Location: xxx/linux/kernels/mips-linux-2.6.31/include/linux/syscalls.h
#define __SC_DECL1(t1, a1) t1 a1
#define __SC_DECL2(t2, a2, ...) t2 a2, __SC_DECL1(__VA_ARGS__)
#define __SC_DECL3(t3, a3, ...) t3 a3, __SC_DECL2(__VA_ARGS__)
#define SYSCALL_DEFINE3(name, ...) SYSCALL_DEFINEx(3, _##name, __VA_ARGS__)

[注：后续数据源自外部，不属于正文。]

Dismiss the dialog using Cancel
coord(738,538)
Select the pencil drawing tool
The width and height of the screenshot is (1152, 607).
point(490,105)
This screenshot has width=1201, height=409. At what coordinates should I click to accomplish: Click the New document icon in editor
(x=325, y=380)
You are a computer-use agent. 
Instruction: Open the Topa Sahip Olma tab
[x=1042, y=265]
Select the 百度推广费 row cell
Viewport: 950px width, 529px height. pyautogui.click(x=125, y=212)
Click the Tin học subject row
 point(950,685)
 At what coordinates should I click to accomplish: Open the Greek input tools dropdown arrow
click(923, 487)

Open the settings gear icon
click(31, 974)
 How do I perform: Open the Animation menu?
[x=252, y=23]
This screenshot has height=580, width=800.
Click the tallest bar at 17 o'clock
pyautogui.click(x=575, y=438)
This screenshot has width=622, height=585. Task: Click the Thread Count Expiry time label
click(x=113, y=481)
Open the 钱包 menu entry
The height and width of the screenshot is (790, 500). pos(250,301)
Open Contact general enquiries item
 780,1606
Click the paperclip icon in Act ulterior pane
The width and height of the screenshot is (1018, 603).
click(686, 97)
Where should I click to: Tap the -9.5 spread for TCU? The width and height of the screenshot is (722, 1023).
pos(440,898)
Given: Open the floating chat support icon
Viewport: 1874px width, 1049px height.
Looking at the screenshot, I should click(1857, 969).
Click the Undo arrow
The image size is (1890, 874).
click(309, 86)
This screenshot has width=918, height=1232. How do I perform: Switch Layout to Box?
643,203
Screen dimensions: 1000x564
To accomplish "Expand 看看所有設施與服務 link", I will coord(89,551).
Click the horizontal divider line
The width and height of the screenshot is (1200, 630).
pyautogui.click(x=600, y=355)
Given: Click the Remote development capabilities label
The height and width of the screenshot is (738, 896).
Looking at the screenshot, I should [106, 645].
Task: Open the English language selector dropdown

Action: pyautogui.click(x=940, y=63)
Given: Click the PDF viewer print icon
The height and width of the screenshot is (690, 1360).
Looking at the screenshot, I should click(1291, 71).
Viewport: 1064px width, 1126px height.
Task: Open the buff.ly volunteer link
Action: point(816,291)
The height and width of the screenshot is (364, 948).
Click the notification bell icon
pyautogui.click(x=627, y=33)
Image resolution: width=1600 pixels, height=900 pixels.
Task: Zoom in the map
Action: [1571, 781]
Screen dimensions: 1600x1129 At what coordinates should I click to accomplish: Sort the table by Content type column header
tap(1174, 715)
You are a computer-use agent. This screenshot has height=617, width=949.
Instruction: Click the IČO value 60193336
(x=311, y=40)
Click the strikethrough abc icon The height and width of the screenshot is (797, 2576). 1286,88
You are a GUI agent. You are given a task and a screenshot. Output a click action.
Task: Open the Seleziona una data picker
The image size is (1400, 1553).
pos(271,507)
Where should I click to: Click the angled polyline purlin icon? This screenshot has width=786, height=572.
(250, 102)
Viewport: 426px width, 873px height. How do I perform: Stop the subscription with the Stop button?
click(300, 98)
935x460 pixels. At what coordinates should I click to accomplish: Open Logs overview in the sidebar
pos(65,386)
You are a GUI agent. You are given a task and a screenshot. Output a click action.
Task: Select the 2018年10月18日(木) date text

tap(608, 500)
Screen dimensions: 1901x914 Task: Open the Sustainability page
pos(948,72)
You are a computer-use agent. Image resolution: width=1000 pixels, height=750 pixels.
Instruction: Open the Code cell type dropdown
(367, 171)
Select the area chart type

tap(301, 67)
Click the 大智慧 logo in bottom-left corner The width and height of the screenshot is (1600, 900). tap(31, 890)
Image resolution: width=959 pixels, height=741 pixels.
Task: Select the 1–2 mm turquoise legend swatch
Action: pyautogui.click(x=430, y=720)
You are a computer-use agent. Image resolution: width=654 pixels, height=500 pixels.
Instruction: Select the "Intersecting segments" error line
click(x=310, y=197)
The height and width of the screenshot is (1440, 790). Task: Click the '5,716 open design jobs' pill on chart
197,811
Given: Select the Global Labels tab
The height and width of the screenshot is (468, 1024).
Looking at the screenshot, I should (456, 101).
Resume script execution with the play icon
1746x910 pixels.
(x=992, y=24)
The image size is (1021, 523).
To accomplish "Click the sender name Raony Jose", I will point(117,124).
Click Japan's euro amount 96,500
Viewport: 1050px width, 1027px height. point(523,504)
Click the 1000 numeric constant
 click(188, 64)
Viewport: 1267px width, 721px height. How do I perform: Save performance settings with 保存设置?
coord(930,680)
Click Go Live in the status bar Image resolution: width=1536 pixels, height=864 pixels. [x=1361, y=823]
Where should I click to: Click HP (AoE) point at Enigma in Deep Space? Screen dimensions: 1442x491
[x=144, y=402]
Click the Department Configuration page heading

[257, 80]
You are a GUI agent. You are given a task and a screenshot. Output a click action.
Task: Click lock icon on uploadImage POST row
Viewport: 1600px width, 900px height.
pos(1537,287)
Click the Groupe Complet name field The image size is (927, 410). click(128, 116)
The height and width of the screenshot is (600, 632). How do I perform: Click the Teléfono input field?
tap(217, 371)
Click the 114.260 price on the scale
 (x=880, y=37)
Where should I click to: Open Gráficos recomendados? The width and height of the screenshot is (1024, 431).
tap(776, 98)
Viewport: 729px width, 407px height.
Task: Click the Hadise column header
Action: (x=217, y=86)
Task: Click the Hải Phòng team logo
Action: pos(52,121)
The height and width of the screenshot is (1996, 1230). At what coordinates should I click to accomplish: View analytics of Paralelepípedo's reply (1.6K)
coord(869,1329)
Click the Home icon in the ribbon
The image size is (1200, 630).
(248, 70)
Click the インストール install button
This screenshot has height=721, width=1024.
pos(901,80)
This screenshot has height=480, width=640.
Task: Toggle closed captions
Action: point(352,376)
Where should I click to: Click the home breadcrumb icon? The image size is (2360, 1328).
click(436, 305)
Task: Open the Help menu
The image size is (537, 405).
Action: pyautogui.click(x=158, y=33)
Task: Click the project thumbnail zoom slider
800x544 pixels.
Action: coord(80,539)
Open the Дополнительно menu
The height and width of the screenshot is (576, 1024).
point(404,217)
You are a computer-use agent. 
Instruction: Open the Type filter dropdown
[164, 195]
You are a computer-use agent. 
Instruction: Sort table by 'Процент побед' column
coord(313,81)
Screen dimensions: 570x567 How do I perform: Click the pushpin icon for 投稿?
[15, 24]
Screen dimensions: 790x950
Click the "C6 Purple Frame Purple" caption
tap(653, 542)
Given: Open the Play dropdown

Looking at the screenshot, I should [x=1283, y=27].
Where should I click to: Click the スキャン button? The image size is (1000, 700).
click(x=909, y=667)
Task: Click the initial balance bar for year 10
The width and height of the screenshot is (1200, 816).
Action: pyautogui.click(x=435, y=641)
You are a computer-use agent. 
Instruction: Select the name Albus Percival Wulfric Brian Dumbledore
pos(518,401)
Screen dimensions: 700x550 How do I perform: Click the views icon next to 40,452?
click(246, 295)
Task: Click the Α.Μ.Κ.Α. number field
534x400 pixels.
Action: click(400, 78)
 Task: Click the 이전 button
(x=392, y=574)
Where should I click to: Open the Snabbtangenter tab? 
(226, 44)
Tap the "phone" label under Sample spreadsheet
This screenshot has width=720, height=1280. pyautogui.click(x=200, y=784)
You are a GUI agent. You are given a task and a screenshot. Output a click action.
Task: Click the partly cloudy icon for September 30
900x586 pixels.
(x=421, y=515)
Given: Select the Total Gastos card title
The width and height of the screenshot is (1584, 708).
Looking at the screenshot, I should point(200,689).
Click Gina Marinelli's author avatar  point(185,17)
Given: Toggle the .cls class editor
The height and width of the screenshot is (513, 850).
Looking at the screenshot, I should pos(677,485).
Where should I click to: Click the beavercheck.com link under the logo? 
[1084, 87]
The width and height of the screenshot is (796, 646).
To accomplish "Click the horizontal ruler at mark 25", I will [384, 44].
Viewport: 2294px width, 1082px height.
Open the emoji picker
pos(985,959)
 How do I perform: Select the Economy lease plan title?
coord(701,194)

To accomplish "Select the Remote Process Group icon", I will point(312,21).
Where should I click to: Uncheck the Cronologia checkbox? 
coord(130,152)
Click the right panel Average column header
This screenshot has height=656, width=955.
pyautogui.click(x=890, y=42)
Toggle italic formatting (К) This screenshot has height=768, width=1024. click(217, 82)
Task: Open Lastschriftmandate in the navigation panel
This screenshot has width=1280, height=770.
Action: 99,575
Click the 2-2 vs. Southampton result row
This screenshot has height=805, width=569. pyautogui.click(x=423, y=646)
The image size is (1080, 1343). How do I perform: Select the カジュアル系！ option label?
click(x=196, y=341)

#ifdef CONFIG_FTRACE_SYSCALLS
#define SYSCALL_DEFINEx(x, sname, ...) \
static const char *types_##sname[] = { \
__SC_STR_TDECL##x(__VA_ARGS__) \
}; \
static const char *args_##sname[] = { \
__SC_STR_ADECL##x(__VA_ARGS__) \
}; \
SYSCALL_METADATA(sname, x); \
__SYSCALL_DEFINEx(x, sname, __VA_ARGS__)
#else
#define SYSCALL_DEFINEx(x, sname, ...) \
__SYSCALL_DEFINEx(x, sname, __VA_ARGS__)
#endif
#ifdef CONFIG_HAVE_SYSCALL_WRAPPERS
#define SYSCALL_DEFINE(name) static inline long SYSC_##name
#define __SYSCALL_DEFINEx(x, name, ...) \
asmlinkage long sys##name(__SC_DECL##x(__VA_ARGS__)); \
static inline long SYSC##name(__SC_DECL##x(__VA_ARGS__)); \
asmlinkage long SyS##name(__SC_LONG##x(__VA_ARGS__)) \
{ \
__SC_TEST##x(__VA_ARGS__); \
return (long) SYSC##name(__SC_CAST##x(__VA_ARGS__)); \
} \
SYSCALL_ALIAS(sys##name, SyS##name); \
static inline long SYSC##name(__SC_DECL##x(__VA_ARGS__))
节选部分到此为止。